The strength of non-trophic interactions (i.e. multiple predator effects) was shown to differ across prey densities in the present study under both temperature regimes tested. These findings corroborate previous studies that have identified such prey density-dependencies (Sentis et al. 2017), and may be an artefact of changeable predator–predator interactions as resource availability shifts. Specifically, at low prey densities, all prey are typically extirpated in non-prey replacement experimental designs, and thus there is little capacity to detect non-trophic interactions. At intermediate prey densities, competition between predators for limited resources is high, resulting in antagonisms that were detected at both temperatures in the present study. Conversely, at high prey densities, prey are abundant and thus not extirpated, with predator–predator interactions and thus multiple predator effects potentially less pertinent (Sentis et al. 2017). However, our study found temperature to additionally mediate these effects at high prey densities, whereby predators interacted positively at lower temperatures and negatively at higher temperatures. We posit that this is intertwined with predator activity rates, with foraging activity generally increasing in gammarids at higher temperatures (Laverty et al. 2017), potentially increasing predator–predator encounters and interference effects. Indeed, other notorious marine bioinvaders have similarly been shown to exhibit density-dependences in intraspecific multiple predator effects, such as lionfish (De Roy et al. 2020), yet these trends might vary according to foraging traits of individual invasive species (Wasserman et al. 2016). The effects of temperature on encounter rates thus require further investigation.

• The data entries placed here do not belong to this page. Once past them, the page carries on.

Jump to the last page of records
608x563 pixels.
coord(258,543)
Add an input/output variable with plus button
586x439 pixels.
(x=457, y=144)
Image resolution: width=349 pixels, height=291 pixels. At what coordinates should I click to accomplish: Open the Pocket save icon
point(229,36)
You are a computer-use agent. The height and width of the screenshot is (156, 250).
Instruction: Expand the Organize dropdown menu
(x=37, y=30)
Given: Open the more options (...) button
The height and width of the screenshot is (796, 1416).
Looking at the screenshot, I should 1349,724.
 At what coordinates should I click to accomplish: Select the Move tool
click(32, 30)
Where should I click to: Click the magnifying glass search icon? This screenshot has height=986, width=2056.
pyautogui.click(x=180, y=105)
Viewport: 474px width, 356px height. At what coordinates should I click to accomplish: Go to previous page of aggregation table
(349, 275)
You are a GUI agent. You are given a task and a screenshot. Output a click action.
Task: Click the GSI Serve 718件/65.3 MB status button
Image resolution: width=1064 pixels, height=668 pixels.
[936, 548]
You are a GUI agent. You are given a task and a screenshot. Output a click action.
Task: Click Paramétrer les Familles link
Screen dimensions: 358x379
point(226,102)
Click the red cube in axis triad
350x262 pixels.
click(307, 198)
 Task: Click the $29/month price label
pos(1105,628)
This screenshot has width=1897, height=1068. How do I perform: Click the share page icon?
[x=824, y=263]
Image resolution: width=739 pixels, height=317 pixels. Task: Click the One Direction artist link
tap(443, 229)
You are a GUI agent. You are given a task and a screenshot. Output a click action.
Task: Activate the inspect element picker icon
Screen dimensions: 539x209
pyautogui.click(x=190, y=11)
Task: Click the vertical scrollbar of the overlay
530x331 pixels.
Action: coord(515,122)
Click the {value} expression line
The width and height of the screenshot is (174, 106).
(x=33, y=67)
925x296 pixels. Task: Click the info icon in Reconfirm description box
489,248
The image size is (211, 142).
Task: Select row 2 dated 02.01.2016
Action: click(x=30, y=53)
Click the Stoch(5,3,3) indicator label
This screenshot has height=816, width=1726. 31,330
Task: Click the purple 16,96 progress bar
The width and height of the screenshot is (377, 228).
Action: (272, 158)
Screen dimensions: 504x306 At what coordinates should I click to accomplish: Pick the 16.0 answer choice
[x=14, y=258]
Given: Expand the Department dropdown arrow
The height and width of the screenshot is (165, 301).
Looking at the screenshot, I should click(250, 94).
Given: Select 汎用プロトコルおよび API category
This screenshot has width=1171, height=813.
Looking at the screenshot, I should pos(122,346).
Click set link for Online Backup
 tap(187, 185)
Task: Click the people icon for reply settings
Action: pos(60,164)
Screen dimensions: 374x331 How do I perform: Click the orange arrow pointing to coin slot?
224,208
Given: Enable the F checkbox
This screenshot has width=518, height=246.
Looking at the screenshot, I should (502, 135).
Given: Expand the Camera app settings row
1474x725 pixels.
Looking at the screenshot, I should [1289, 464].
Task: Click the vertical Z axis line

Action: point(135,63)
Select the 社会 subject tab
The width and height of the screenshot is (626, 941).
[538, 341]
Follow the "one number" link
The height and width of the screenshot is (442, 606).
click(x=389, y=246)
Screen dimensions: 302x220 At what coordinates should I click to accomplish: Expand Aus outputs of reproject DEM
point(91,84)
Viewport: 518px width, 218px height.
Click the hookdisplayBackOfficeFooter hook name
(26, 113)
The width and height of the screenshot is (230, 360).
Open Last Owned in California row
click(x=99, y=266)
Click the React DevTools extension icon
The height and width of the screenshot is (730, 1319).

Invasions in aquatic systems by invasive alien gammarids have exhibited unidirectional patterning, with the majority of species moving from the brackish waters of the Ponto-Caspian region to Eurasian and North American freshwaters globally (Cuthbert et al. 2020). Gammarus tigrinus, however, is an exception to this phenomenon, having successfully invaded marine, brackish and freshwater ecosystems from its native range, that also spans salinities from freshwater to marine (Paiva et al. 2018). The wide-ranging salinity and temperature tolerance of this species thus heightens its invasion success, with this gammarid continuing to spread through the Baltic Sea (Rewicz et al. 2019). In turn, it is likely to impart greater impacts on prey communities in future as coastal waters warm, heatwaves intensify, and coastal regions become more interconnected globally. Whilst our results provide novel insights into the implications of warming and biotic contexts for invader ecological impacts, further work is required that incorporates additional predator densities, taxonomic groups and environmental change scenarios, as well as invader reproductive and prey responses to climate change.